__How to complete this task__: Reproduce the entries exactly.

##### Material for this exercise #####

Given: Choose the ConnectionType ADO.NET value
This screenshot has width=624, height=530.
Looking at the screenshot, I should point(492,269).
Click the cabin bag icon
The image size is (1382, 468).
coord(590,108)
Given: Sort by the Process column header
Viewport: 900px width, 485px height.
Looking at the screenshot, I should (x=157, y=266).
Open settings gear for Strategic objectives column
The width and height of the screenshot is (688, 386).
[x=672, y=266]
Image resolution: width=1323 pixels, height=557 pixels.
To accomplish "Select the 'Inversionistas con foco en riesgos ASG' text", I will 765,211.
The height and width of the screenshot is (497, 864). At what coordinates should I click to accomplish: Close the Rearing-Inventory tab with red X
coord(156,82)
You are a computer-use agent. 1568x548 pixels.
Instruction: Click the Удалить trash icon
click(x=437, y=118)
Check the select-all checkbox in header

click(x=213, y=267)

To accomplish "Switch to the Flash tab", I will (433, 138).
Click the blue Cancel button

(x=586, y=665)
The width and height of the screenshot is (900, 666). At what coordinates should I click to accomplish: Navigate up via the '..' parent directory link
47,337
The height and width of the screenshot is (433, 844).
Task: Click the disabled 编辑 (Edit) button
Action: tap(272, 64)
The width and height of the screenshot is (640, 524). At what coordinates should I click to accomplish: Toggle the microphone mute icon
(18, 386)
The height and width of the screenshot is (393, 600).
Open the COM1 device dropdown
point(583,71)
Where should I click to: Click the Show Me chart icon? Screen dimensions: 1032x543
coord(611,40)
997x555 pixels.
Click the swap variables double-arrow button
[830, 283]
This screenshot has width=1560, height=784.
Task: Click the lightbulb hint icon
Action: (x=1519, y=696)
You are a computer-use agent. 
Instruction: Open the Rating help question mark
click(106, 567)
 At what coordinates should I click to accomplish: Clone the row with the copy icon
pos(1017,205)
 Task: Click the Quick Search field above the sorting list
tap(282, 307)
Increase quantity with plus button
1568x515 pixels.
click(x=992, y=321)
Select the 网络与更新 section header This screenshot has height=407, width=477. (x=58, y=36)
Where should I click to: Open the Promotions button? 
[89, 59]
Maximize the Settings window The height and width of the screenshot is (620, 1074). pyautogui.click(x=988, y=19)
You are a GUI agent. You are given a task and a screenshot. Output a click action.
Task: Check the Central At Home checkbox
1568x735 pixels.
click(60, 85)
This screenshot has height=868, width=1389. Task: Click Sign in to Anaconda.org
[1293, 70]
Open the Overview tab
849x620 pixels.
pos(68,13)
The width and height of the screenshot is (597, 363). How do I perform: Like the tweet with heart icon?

#####

__Answer space__:
Given: Choose the ConnectionType ADO.NET value
This screenshot has width=624, height=530.
Looking at the screenshot, I should point(492,269).
Click the cabin bag icon
The image size is (1382, 468).
coord(590,108)
Given: Sort by the Process column header
Viewport: 900px width, 485px height.
Looking at the screenshot, I should (x=157, y=266).
Open settings gear for Strategic objectives column
The width and height of the screenshot is (688, 386).
[x=672, y=266]
Image resolution: width=1323 pixels, height=557 pixels.
To accomplish "Select the 'Inversionistas con foco en riesgos ASG' text", I will 765,211.
The height and width of the screenshot is (497, 864). At what coordinates should I click to accomplish: Close the Rearing-Inventory tab with red X
coord(156,82)
You are a computer-use agent. 1568x548 pixels.
Instruction: Click the Удалить trash icon
click(x=437, y=118)
Check the select-all checkbox in header

click(x=213, y=267)

To accomplish "Switch to the Flash tab", I will (433, 138).
Click the blue Cancel button

(x=586, y=665)
The width and height of the screenshot is (900, 666). At what coordinates should I click to accomplish: Navigate up via the '..' parent directory link
47,337
The height and width of the screenshot is (433, 844).
Task: Click the disabled 编辑 (Edit) button
Action: tap(272, 64)
The width and height of the screenshot is (640, 524). At what coordinates should I click to accomplish: Toggle the microphone mute icon
(18, 386)
The height and width of the screenshot is (393, 600).
Open the COM1 device dropdown
point(583,71)
Where should I click to: Click the Show Me chart icon? Screen dimensions: 1032x543
coord(611,40)
997x555 pixels.
Click the swap variables double-arrow button
[830, 283]
This screenshot has width=1560, height=784.
Task: Click the lightbulb hint icon
Action: (x=1519, y=696)
You are a computer-use agent. 
Instruction: Open the Rating help question mark
click(106, 567)
 At what coordinates should I click to accomplish: Clone the row with the copy icon
pos(1017,205)
 Task: Click the Quick Search field above the sorting list
tap(282, 307)
Increase quantity with plus button
1568x515 pixels.
click(x=992, y=321)
Select the 网络与更新 section header This screenshot has height=407, width=477. (x=58, y=36)
Where should I click to: Open the Promotions button? 
[89, 59]
Maximize the Settings window The height and width of the screenshot is (620, 1074). pyautogui.click(x=988, y=19)
You are a GUI agent. You are given a task and a screenshot. Output a click action.
Task: Check the Central At Home checkbox
1568x735 pixels.
click(60, 85)
This screenshot has height=868, width=1389. Task: Click Sign in to Anaconda.org
[1293, 70]
Open the Overview tab
849x620 pixels.
pos(68,13)
The width and height of the screenshot is (597, 363). How do I perform: Like the tweet with heart icon?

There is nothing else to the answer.